##### Data provided #####
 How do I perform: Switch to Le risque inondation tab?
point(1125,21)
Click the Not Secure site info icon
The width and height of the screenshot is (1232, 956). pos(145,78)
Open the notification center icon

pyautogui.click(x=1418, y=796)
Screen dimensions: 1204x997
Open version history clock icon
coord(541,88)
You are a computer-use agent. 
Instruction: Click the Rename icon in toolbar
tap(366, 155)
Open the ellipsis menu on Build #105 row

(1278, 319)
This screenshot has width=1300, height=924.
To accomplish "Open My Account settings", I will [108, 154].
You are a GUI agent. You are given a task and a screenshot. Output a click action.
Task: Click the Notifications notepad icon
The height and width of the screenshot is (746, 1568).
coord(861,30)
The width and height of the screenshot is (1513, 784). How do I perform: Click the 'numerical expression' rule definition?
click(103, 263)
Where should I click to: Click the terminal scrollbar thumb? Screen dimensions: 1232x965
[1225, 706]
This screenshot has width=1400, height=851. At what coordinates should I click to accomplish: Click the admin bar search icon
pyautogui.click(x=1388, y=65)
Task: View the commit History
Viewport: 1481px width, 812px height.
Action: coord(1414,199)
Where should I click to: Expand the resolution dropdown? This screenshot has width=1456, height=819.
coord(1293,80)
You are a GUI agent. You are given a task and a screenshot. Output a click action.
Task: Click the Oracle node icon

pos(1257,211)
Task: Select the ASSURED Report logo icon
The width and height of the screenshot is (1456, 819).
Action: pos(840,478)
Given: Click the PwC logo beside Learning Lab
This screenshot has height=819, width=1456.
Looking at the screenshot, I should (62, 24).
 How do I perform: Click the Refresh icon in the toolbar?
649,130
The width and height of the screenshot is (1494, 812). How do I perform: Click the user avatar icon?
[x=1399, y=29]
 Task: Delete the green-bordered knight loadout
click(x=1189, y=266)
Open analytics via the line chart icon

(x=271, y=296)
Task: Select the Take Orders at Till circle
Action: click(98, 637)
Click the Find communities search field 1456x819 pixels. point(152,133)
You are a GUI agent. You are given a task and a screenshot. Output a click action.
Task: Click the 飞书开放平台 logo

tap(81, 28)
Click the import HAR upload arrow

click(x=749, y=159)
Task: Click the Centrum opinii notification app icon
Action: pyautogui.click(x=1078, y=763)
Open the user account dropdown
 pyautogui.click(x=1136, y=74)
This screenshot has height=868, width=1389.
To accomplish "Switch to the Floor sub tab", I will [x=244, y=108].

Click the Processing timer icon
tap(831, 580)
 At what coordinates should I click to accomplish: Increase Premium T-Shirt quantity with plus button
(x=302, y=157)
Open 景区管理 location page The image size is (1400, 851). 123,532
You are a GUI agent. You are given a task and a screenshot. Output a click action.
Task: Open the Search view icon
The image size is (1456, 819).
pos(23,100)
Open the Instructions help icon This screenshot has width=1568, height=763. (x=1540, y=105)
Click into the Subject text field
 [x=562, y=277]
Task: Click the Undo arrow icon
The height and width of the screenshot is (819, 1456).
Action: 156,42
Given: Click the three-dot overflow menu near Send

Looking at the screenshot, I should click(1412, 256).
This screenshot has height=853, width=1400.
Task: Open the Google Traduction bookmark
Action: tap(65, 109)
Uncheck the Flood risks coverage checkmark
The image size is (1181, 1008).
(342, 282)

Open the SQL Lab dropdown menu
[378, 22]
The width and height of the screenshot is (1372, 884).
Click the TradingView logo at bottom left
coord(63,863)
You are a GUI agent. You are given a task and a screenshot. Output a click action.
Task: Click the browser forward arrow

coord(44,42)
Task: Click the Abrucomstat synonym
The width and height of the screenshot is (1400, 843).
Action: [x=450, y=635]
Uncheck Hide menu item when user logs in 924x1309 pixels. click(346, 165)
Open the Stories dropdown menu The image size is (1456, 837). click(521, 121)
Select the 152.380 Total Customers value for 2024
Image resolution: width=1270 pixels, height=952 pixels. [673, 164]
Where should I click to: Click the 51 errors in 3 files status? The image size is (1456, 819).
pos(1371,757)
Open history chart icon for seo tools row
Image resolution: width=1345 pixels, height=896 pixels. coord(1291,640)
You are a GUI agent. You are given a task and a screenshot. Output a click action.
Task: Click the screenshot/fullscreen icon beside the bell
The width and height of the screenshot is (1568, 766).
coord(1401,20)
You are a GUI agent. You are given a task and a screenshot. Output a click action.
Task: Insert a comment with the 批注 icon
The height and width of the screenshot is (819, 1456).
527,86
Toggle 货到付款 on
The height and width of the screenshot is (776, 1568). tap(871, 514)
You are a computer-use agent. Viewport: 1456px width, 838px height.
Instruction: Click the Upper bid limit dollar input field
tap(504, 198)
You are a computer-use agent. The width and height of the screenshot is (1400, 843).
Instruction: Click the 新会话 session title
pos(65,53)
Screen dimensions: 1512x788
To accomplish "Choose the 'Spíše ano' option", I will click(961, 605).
#####
## Requirement
Only the lines of the data holding the string "beside" are wanted; copy each of them.

## Written answer
Given: Click the PwC logo beside Learning Lab
Task: Click the screenshot/fullscreen icon beside the bell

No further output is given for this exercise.